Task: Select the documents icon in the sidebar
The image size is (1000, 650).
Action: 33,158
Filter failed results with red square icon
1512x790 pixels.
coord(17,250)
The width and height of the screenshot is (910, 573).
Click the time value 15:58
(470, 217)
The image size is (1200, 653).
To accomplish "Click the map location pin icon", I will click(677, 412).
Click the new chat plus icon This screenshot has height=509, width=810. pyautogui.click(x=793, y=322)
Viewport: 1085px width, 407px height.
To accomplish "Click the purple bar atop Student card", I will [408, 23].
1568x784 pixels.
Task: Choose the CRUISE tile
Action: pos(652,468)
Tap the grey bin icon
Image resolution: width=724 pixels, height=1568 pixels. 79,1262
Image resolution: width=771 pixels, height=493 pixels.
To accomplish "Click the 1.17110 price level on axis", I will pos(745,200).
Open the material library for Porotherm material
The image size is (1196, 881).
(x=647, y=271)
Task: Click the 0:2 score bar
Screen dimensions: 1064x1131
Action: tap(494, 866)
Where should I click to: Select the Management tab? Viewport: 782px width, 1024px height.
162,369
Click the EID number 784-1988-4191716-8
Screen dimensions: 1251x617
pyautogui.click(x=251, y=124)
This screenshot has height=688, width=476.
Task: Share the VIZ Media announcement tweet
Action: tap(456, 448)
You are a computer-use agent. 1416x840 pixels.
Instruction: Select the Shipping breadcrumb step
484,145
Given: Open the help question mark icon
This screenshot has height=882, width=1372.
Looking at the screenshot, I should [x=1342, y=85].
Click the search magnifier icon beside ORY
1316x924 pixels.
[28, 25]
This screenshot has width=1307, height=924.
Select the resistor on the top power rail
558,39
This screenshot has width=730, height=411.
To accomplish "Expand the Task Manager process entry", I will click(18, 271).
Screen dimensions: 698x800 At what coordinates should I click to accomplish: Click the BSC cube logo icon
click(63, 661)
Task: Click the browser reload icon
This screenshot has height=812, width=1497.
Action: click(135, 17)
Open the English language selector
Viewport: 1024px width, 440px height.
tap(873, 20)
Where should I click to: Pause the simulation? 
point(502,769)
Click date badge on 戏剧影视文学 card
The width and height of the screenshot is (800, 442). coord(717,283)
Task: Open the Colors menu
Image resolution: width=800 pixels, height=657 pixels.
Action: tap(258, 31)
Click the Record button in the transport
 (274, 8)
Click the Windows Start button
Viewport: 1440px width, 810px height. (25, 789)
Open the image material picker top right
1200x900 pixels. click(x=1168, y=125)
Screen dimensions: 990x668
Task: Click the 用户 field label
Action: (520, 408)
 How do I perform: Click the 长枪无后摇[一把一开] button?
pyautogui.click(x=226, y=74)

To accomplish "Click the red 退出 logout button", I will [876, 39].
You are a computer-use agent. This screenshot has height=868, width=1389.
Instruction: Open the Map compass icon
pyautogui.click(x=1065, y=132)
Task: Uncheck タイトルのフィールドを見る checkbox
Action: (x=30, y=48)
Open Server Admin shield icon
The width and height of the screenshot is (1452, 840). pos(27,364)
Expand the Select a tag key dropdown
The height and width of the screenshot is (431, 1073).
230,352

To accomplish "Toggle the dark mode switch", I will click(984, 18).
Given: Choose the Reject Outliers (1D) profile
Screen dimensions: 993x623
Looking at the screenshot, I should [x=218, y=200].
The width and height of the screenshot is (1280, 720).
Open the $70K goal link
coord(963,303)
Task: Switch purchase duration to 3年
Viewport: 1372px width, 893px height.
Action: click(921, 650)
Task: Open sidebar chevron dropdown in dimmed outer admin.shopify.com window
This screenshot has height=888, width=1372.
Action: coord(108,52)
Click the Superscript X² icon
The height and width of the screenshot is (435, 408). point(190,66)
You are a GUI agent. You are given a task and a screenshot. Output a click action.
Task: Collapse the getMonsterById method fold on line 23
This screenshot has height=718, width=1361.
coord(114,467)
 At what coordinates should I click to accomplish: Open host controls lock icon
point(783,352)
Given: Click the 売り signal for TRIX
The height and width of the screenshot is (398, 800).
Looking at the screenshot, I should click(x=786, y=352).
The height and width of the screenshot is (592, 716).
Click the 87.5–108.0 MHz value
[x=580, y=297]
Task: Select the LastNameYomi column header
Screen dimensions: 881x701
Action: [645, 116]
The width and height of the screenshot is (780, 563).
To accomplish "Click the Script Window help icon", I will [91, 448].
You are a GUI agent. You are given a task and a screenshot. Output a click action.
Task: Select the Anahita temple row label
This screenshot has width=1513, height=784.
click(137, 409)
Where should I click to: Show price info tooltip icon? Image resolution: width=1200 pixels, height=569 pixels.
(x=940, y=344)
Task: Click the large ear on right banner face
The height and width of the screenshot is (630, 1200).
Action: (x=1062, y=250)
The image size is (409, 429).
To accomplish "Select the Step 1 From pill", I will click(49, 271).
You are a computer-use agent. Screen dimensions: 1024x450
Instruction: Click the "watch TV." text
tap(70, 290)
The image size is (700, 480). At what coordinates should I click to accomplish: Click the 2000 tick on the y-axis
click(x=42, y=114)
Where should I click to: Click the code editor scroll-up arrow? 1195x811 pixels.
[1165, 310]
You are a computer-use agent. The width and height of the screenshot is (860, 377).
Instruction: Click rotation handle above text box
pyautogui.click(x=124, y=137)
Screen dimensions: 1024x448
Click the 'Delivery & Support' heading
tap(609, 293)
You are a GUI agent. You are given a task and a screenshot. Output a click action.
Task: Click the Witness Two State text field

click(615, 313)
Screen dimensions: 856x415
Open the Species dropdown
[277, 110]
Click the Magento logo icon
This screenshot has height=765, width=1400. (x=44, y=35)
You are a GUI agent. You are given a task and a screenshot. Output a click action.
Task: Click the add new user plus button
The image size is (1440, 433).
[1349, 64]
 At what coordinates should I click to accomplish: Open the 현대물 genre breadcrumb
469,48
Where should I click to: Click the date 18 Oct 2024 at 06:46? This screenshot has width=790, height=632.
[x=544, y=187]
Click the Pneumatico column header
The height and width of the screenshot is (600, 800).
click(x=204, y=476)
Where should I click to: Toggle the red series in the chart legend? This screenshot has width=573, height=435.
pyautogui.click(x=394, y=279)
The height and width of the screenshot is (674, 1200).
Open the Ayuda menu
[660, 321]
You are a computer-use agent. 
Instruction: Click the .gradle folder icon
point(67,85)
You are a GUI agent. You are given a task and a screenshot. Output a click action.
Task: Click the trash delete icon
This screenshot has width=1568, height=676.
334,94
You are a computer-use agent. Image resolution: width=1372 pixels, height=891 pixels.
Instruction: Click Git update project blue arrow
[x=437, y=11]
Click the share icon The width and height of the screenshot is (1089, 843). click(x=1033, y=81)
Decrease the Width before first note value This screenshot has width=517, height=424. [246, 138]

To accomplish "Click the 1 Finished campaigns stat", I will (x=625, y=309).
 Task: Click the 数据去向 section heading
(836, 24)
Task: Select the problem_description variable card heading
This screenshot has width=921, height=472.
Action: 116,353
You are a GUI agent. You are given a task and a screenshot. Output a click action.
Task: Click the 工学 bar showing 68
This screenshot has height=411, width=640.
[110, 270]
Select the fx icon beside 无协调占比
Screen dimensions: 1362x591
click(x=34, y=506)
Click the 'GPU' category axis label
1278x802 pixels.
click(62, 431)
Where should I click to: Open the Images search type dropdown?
━━━━━━━━━━━━━━━━━━━━━━━━━━━━━━
What the task asks: Give again, word for word, every line of the listing above from the one with "The width and height of the screenshot is (910, 573)." to the one with "Image resolution: width=771", both inclusive, and nothing beyond them.

Task result:
The width and height of the screenshot is (910, 573).
Click the time value 15:58
(470, 217)
The image size is (1200, 653).
To accomplish "Click the map location pin icon", I will click(677, 412).
Click the new chat plus icon This screenshot has height=509, width=810. pyautogui.click(x=793, y=322)
Viewport: 1085px width, 407px height.
To accomplish "Click the purple bar atop Student card", I will [408, 23].
1568x784 pixels.
Task: Choose the CRUISE tile
Action: pos(652,468)
Tap the grey bin icon
Image resolution: width=724 pixels, height=1568 pixels. 79,1262
Image resolution: width=771 pixels, height=493 pixels.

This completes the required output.